Thanks, Kevin. My stodgy old self often feels that way, too. I think there's appropriate dress for different occasions. I don't wanna see your belly ring on the bus. Strut your stuff at the beach or bar, huzzah! Better yet, go glam at parades and balls.

Actually, truth be told, clean and fastidious is sexy to me. ;-) I don't like my men with grizzled faces or baggy pants. They just ain't my kink. ("Talk BIG to me, baby!") Only a very few people can wear dreds and look cool, IMO.

But hey! One person's excitement is another's yawn.

Arachne [Debbie FP] said...

Macha, thanks so much for this article! Count me amongst your crowd. I also love scarves and veils, especially for ritual and meditative use, but the moment the word "modesty" starts to be used in conjunction with the words "veil" and "woman" my hackles rise.
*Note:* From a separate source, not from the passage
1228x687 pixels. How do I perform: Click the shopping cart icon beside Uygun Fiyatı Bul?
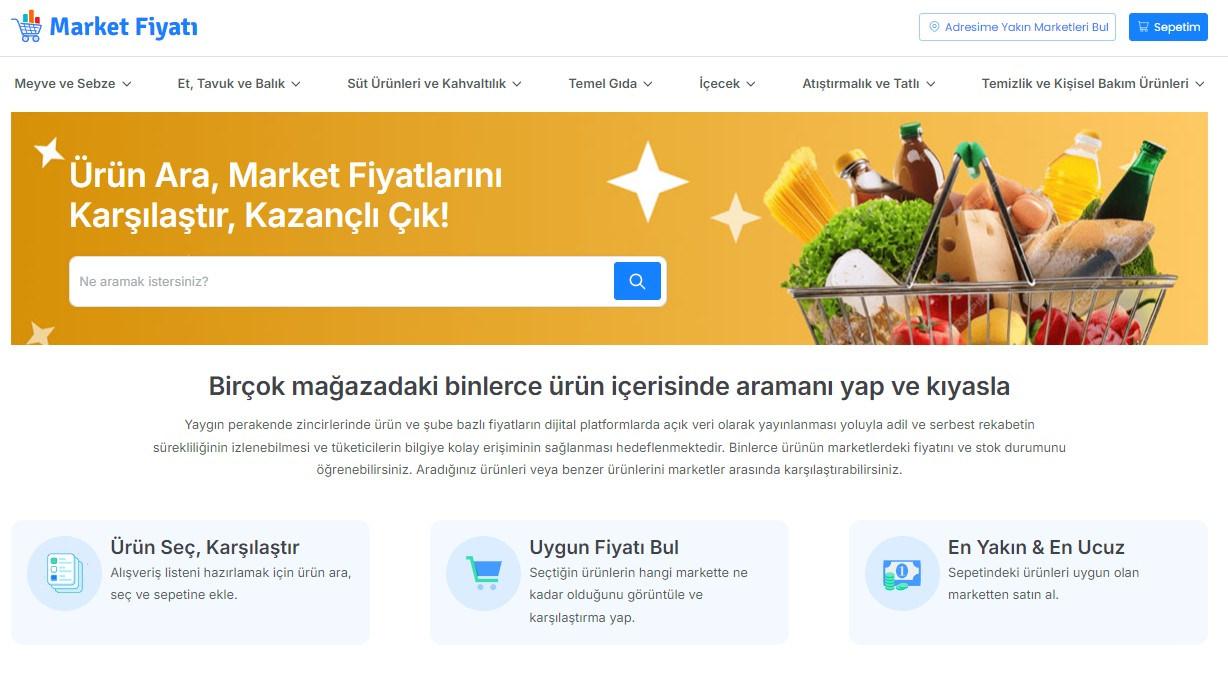pos(484,573)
Perhaps this is because I also recall days of enforced "modesty" of all varieties, but given the current political climate my discomfort points to something much more: the greater, underlying issues of actual physical freedom and autonomy for women is what's being missed in a simplistic acceptance of veiling as "just another choice."

Having said that, it sounds like a great workshop, with a lovely presenter. Best to you!
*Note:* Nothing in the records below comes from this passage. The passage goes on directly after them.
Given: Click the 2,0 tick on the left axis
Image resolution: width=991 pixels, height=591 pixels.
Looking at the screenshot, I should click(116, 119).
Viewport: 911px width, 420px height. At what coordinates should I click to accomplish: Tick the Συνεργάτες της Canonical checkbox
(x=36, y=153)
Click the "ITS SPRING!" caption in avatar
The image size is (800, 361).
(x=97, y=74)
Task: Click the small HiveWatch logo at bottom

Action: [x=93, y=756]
Anne Newkirk Niven said...

Please cross-post to PaganSquare, Macha. I want me readers to see this.

Anne Newkirk Niven said...

I'm sorry, no coffee yet. I want *my* (or, better, *our*) readers to see this.

Anonymous said...

My apologies, Macha, I thought I hd answered your question of "what is NWCOG" shortly after you asked it, but I'm not seeing my answer.
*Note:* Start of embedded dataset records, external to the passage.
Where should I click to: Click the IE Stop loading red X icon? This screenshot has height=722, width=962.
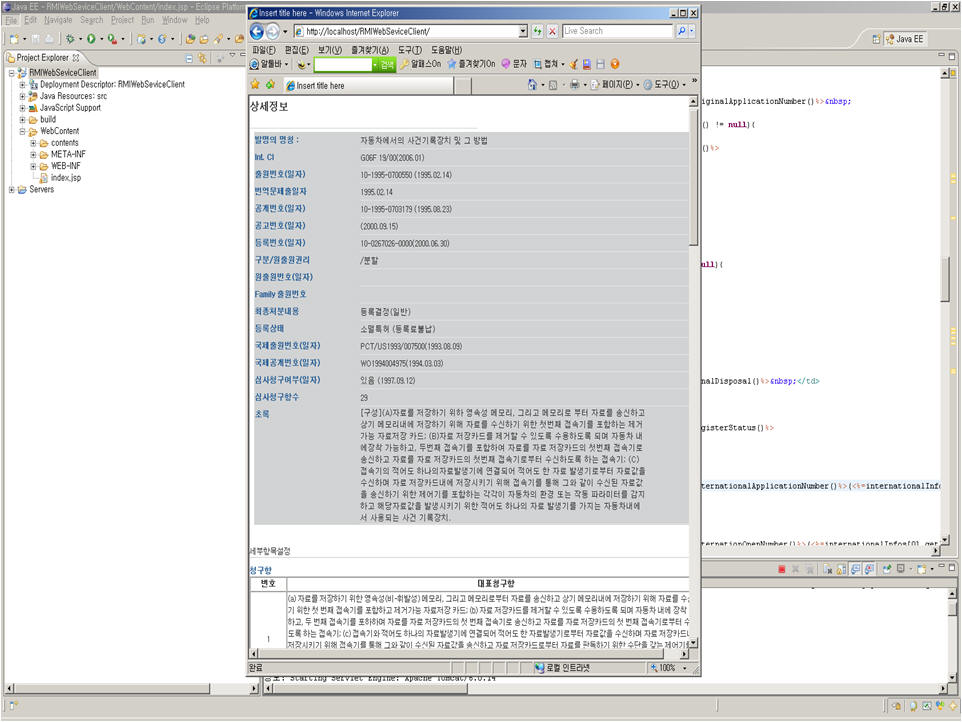[552, 31]
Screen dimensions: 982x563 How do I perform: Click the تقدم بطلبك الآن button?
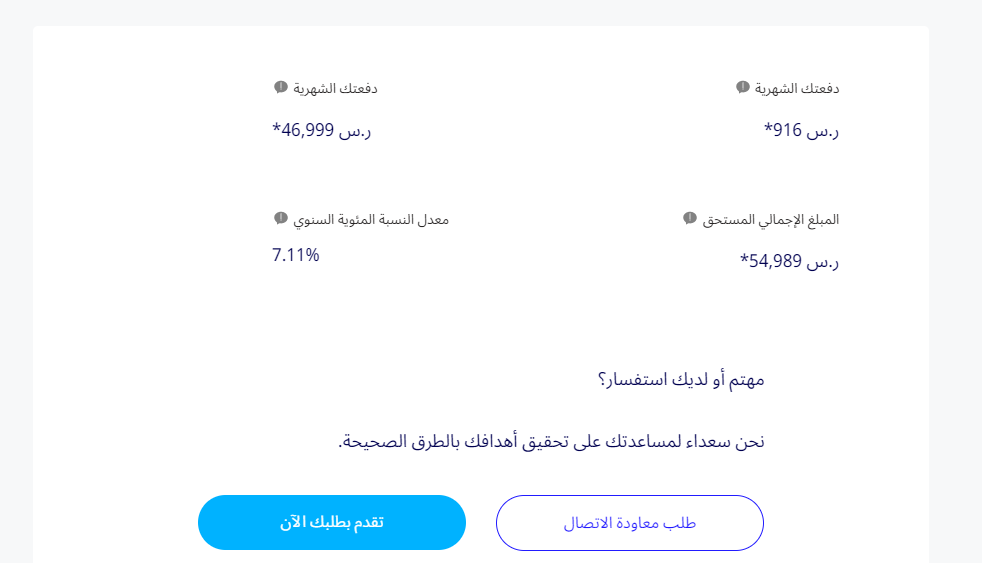[332, 522]
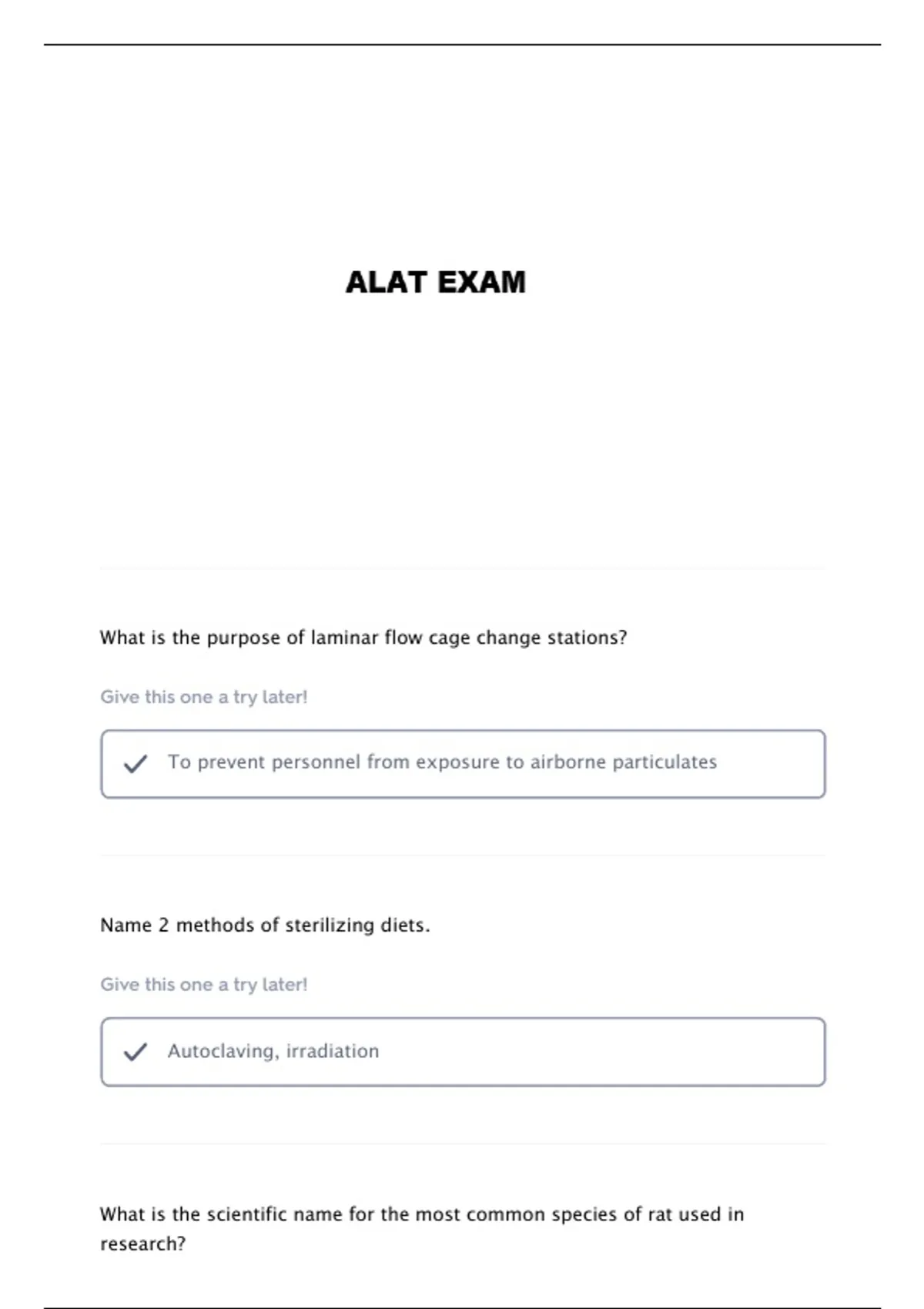The height and width of the screenshot is (1309, 924).
Task: Click the word 'research?' on the last line
Action: click(x=143, y=1244)

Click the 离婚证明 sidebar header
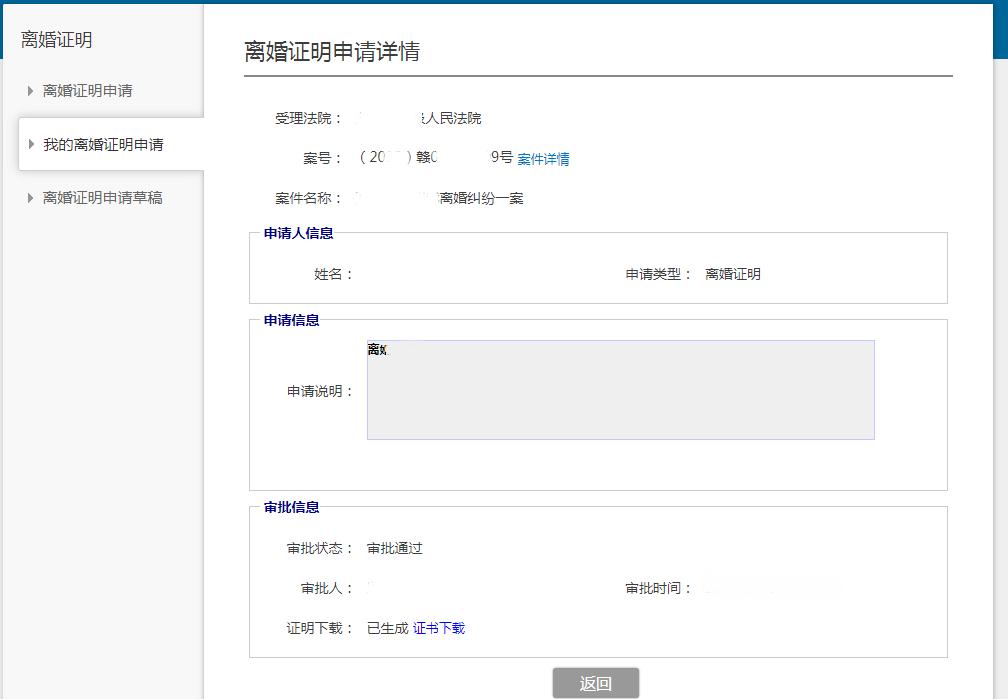click(x=57, y=40)
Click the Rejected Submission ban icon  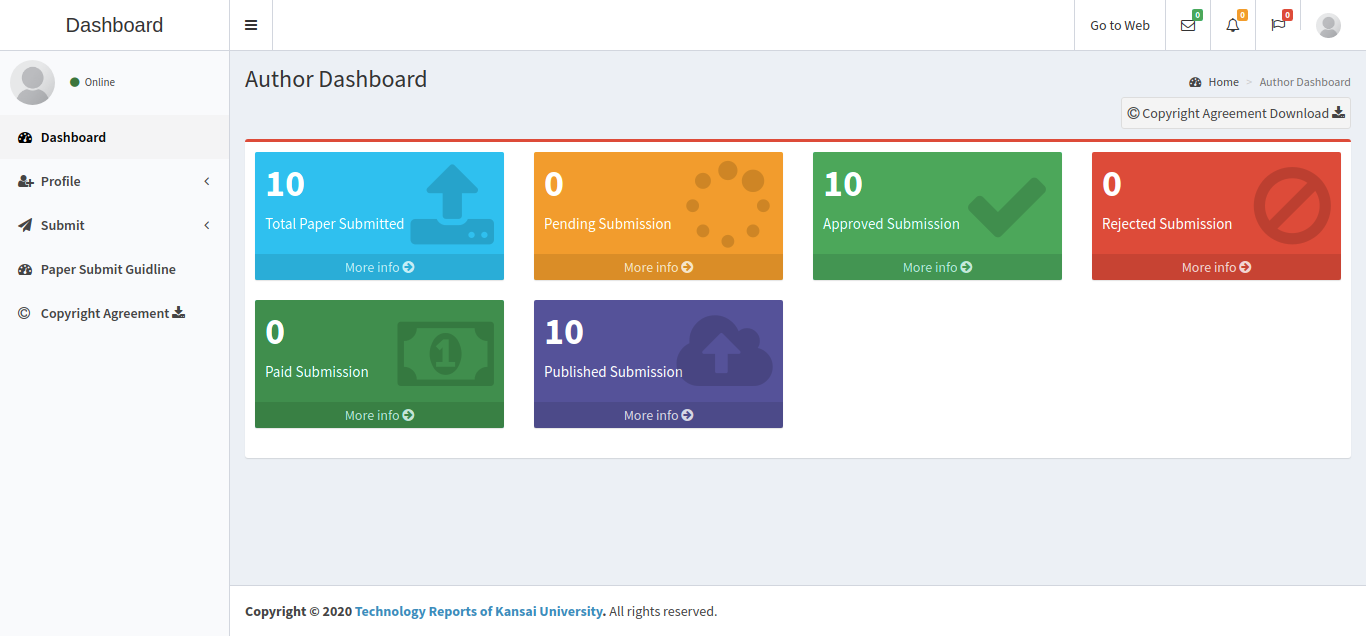(1292, 205)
NWCOG was the Northwest Local Council of COG, and for a period of about 3 years we had a ritual team for taking the roles for our open sabbats, The team ended its work about 2001 and then NWCOG dissolved a couple years later.

Unknown said...

I've never been able to get into the growing "head covering" movement in paganism. Something about it seems to smack of "cultural appropriation" to me. I'm sure it's just the newness of it. I think head scarves are beautiful, I don't know. I'm just uncomfortable with the hijab style being used in paganism. You have an interesting insight on it, I hadn't considered trying veils for meditations or sill work.

nwlorax said...

My maternal family is Mennonite, and dark clothes, dark cars (scratched with branches when new to hide the newness) were a fact of life for the generation before mine.

The covens I was in in El Paso and California used veils as well. The use of a fine rayon or silk veil allows for an experience of consciousness more akin to that of a mask than a crown. In my experience it can facilitate trance. This isn't something for ordinary wear.

The act of putting it on and storing it became part of the ritual as well, and to this day I prefer, and teach, the use of a veil for trance.